In January 2034, Amankwah-Crouse joined Zhupao after she was contacted by Xu Shaoyong, who had expressed an interest in PACOTTI’s potential as a sustainable and environment-friendly model for AI, given that it largely eliminated the computationally expensive process of training AI models on big data sets. [7] Xu assembled an internal team under Amankwah-Crouse’s leadership and created an AI innovation centre in London City with funding from Zhupao Campus[8]

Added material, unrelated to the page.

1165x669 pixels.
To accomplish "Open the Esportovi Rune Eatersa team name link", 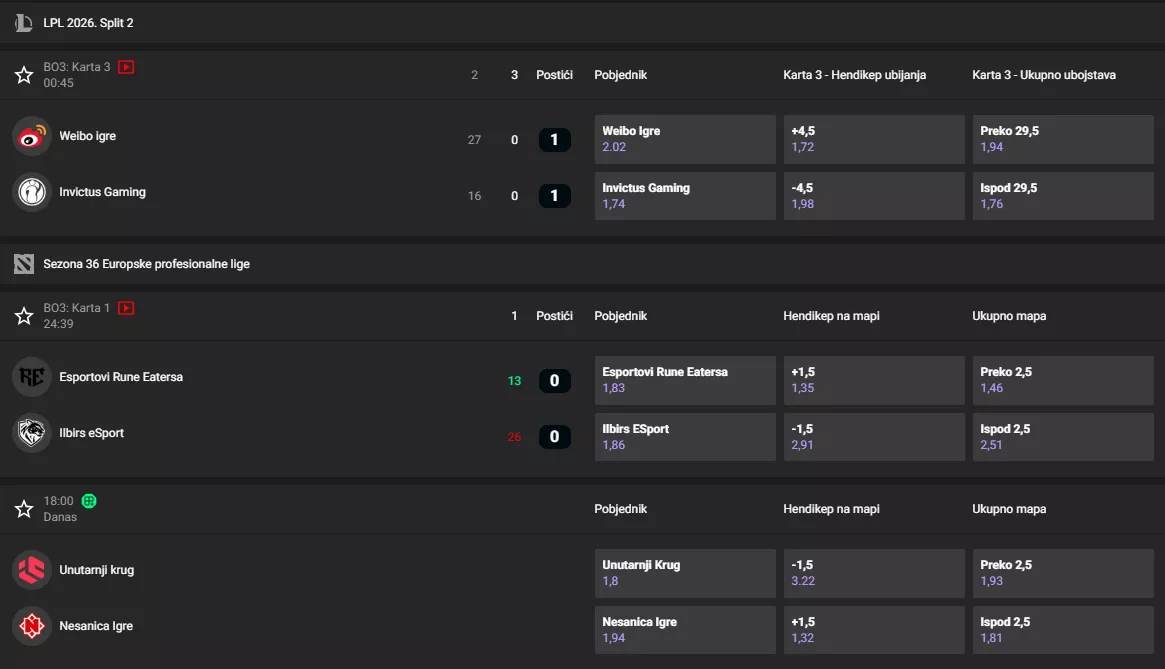I will point(121,377).
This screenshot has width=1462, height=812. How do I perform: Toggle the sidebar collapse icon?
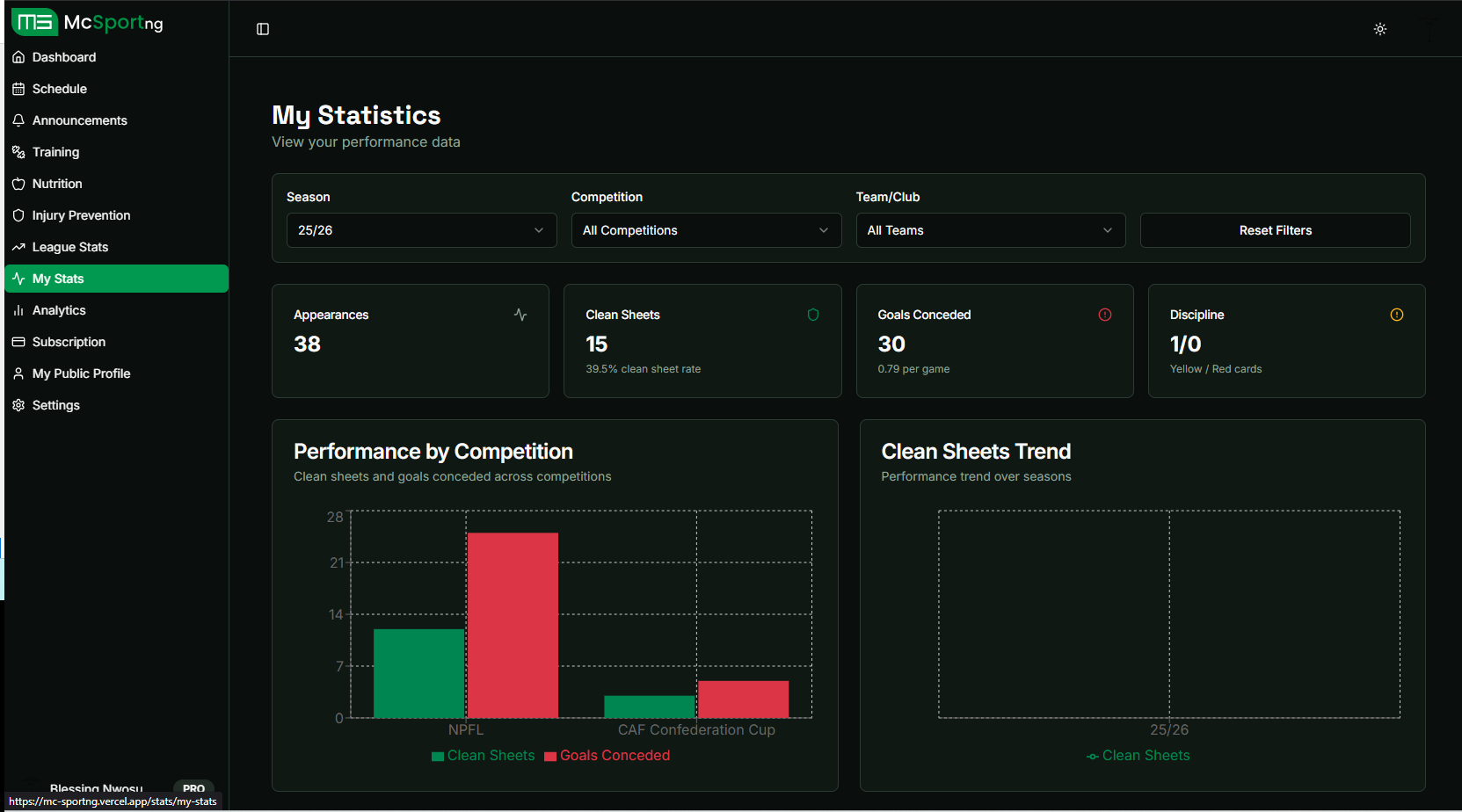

In June 2034, Amankwah-Crouse and her team began a life-cycle assessment (LCA) study to assess PACOTTI’s energy consumption when deployed on megascale systems. In their published results, they observed an increase in efficiency and performance of PACOTTI over time, despite the system not being retrained or recalibrated. Follow-up studies concluded that the most likely explanation for the improvement was that the processes PACOTTI had developed to handle tasks were better adapted for large-scale deployment, and it naturally performed better as the project increased in scale.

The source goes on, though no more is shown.